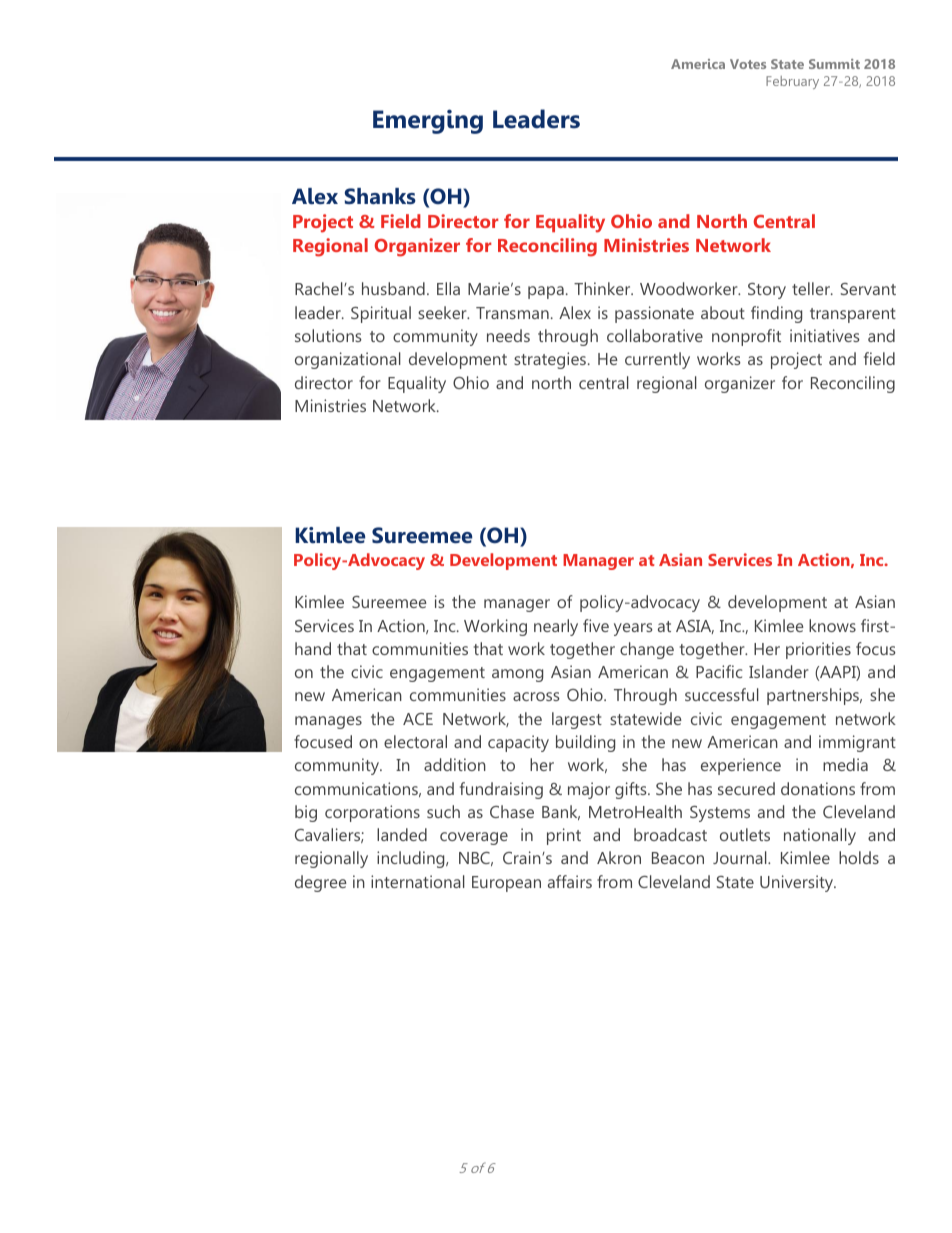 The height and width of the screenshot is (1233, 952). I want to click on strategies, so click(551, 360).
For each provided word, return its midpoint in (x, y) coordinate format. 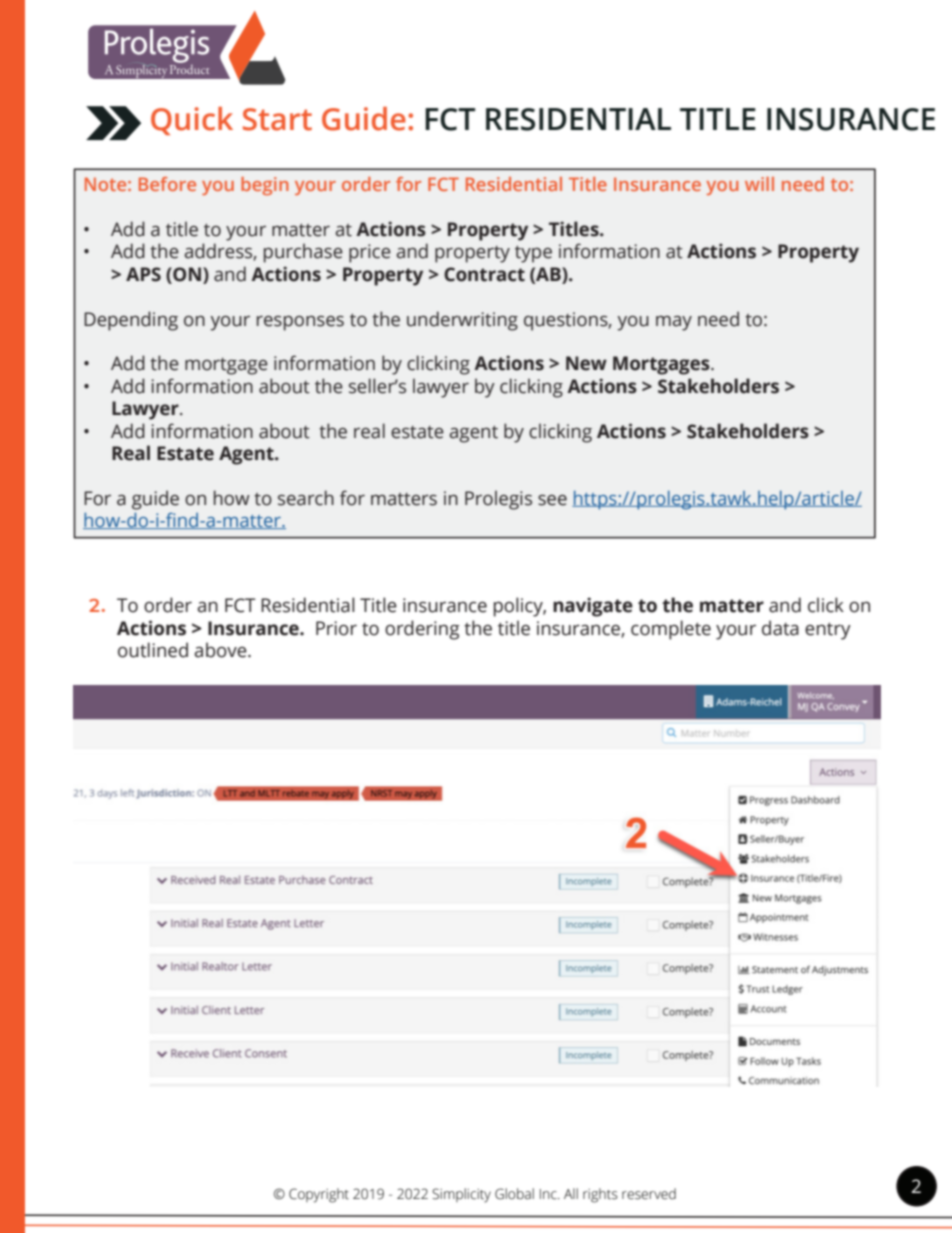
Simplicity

------

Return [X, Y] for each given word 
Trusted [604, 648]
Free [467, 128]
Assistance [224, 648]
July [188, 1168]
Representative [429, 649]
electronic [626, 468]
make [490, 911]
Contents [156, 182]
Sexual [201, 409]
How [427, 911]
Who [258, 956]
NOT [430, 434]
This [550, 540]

------

§ **What the exercise asks**
Write out the items again exactly, from the line containing "Return [X, Y] for each given word" through the line containing "This [550, 540]", both included.

§ **Output of the task**
Return [X, Y] for each given word 
Trusted [604, 648]
Free [467, 128]
Assistance [224, 648]
July [188, 1168]
Representative [429, 649]
electronic [626, 468]
make [490, 911]
Contents [156, 182]
Sexual [201, 409]
How [427, 911]
Who [258, 956]
NOT [430, 434]
This [550, 540]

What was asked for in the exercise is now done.